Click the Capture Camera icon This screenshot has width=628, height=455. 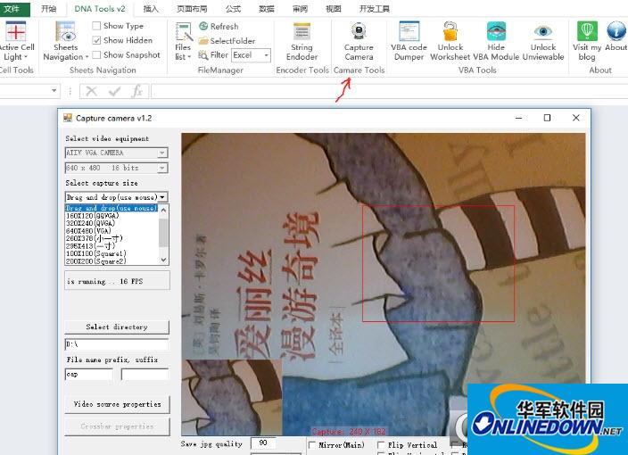[359, 32]
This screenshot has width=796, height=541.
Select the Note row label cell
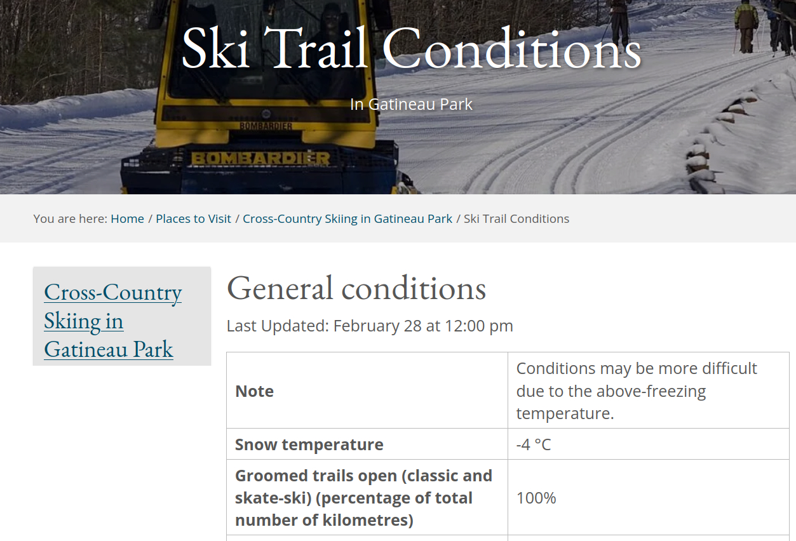click(255, 391)
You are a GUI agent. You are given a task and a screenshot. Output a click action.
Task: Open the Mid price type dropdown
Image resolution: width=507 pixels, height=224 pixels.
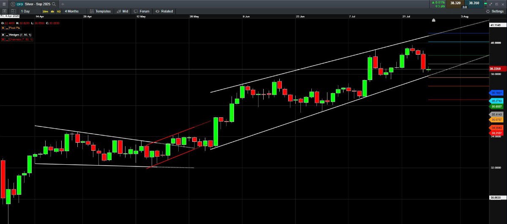click(x=123, y=11)
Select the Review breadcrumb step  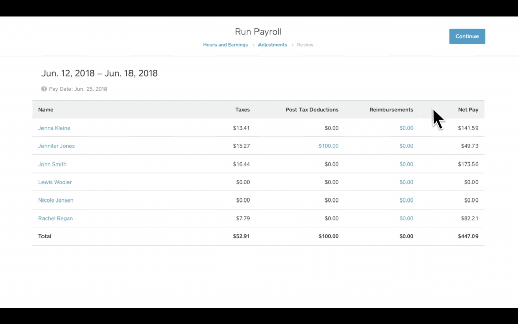tap(305, 45)

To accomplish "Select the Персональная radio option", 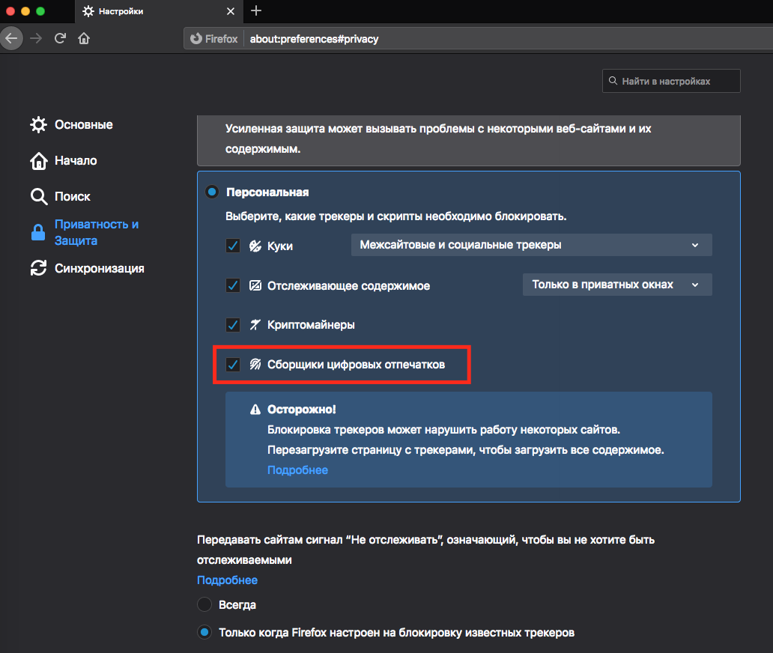I will (x=212, y=192).
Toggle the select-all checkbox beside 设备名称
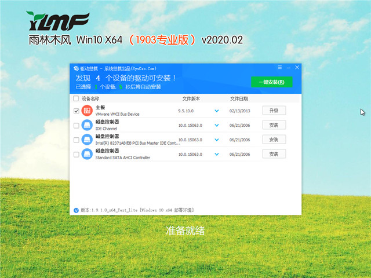The image size is (371, 278). pos(77,98)
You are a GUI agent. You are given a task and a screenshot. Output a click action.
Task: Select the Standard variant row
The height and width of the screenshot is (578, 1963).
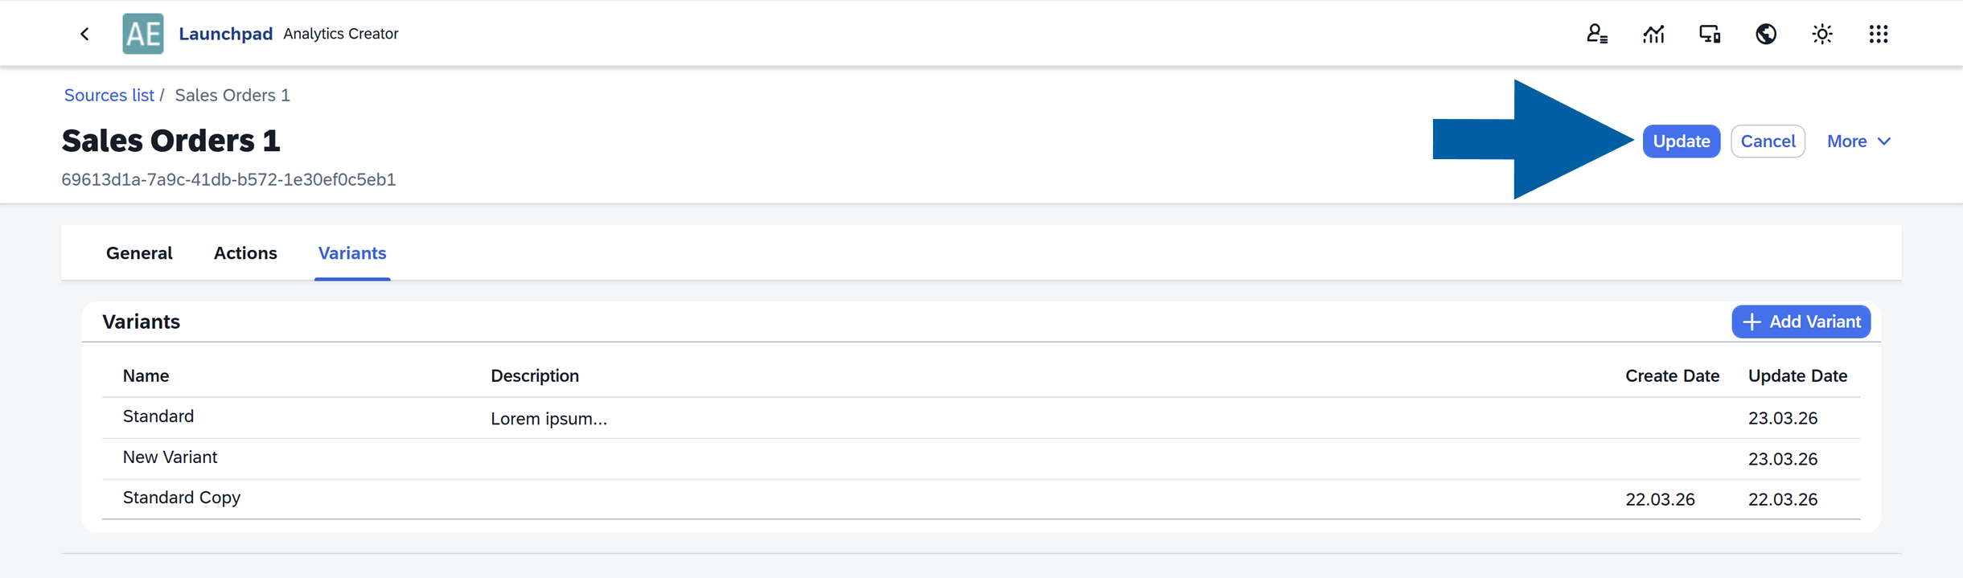click(158, 416)
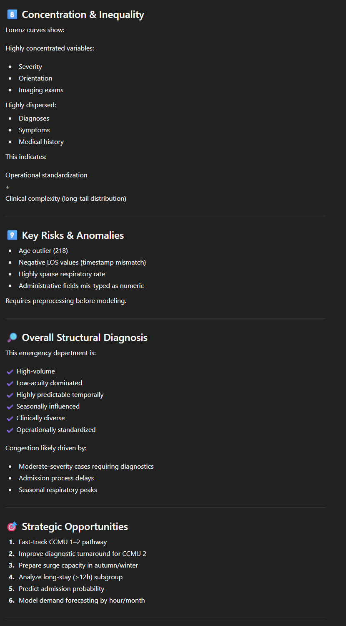The image size is (346, 626).
Task: Click the Age outlier (218) bullet item
Action: pos(43,251)
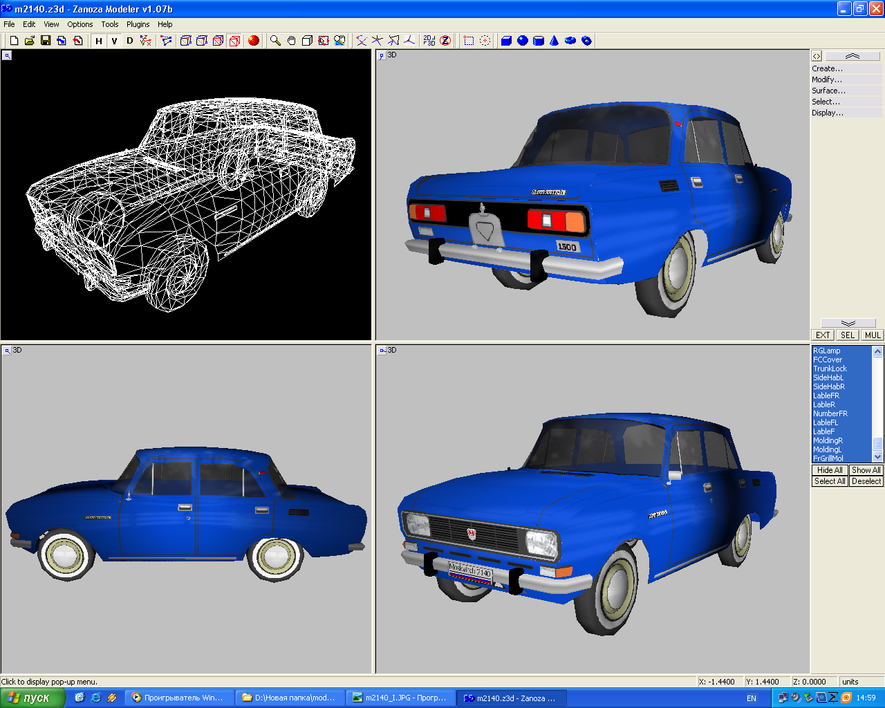Create a cone primitive from toolbar
Image resolution: width=885 pixels, height=708 pixels.
554,41
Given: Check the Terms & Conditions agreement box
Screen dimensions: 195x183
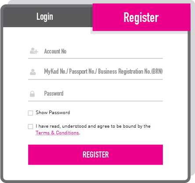Looking at the screenshot, I should pos(30,126).
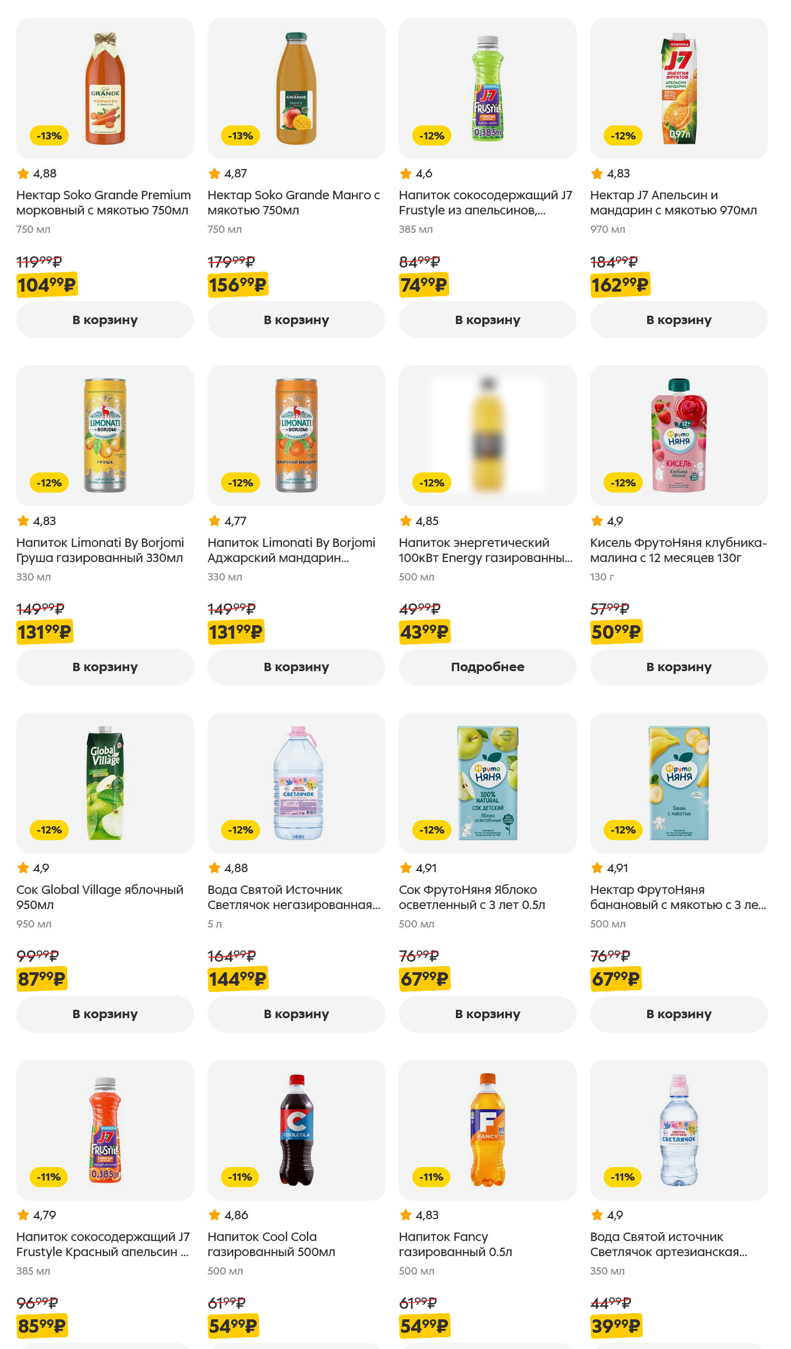
Task: Open title link for ФрутоНяня banana nectar
Action: [677, 897]
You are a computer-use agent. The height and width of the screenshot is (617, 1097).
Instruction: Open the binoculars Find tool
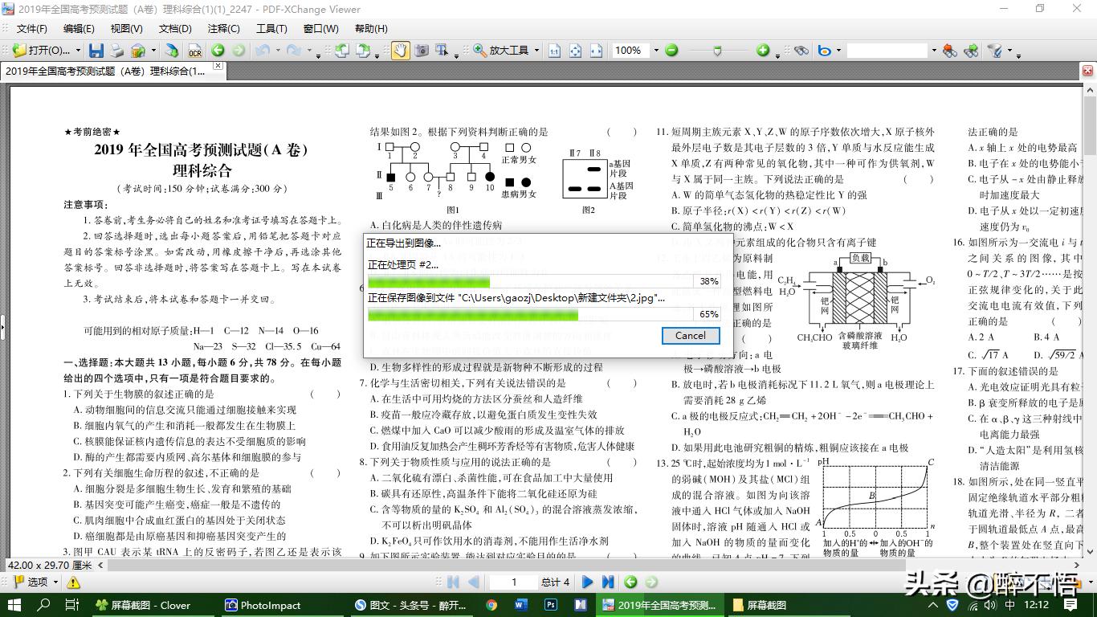tap(801, 51)
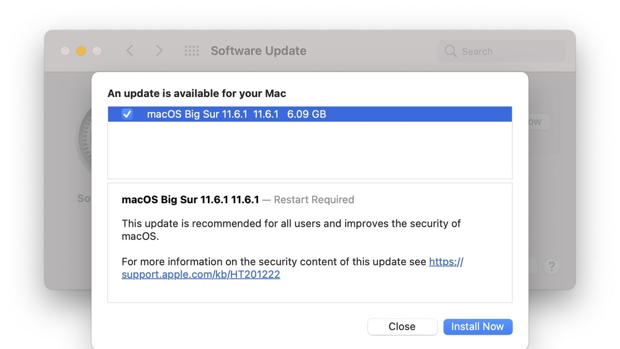Click the Software Update title bar label
This screenshot has height=349, width=620.
click(x=258, y=50)
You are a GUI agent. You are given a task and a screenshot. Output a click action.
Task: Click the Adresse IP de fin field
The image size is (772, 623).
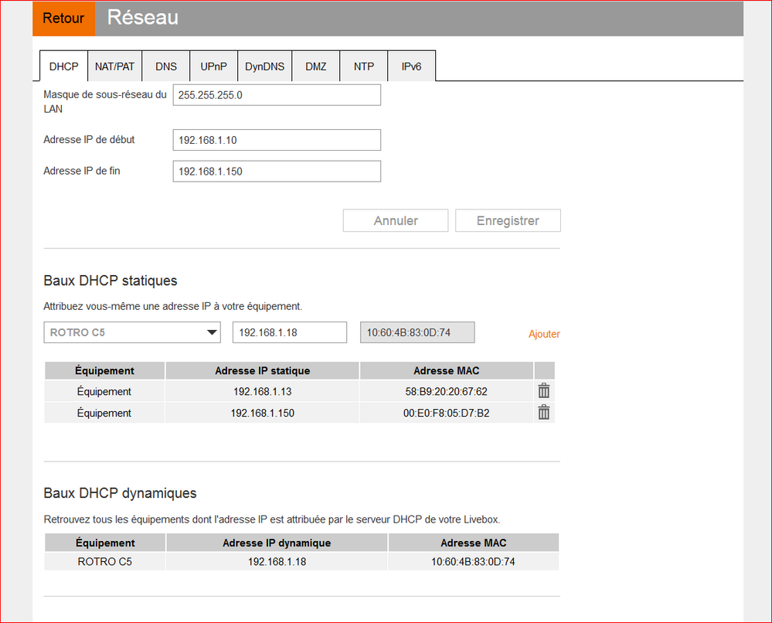click(x=276, y=171)
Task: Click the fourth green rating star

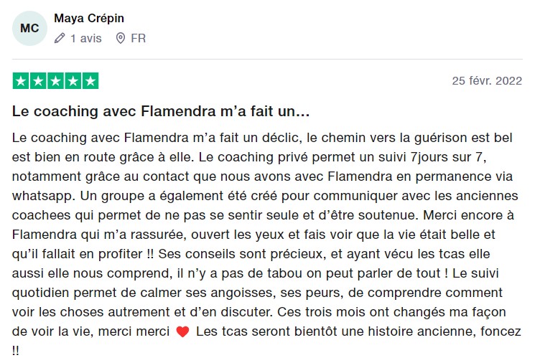Action: point(73,81)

§ WHAT THE TASK REQUIRES
Starting at the line in the records that contains "Given: Check the" and stopping after the line that contains "Action: [677, 897]", output each line as one string in a JSON list, and skip blank lines. Leave the pictures out.

§ EXERCISE OUTPUT
[
  "Given: Check the Terms & Conditions agreement box",
  "Screen dimensions: 195x183",
  "Looking at the screenshot, I should pos(30,126).",
  "Task: Open title link for ФрутоНяня banana nectar",
  "Action: [677, 897]"
]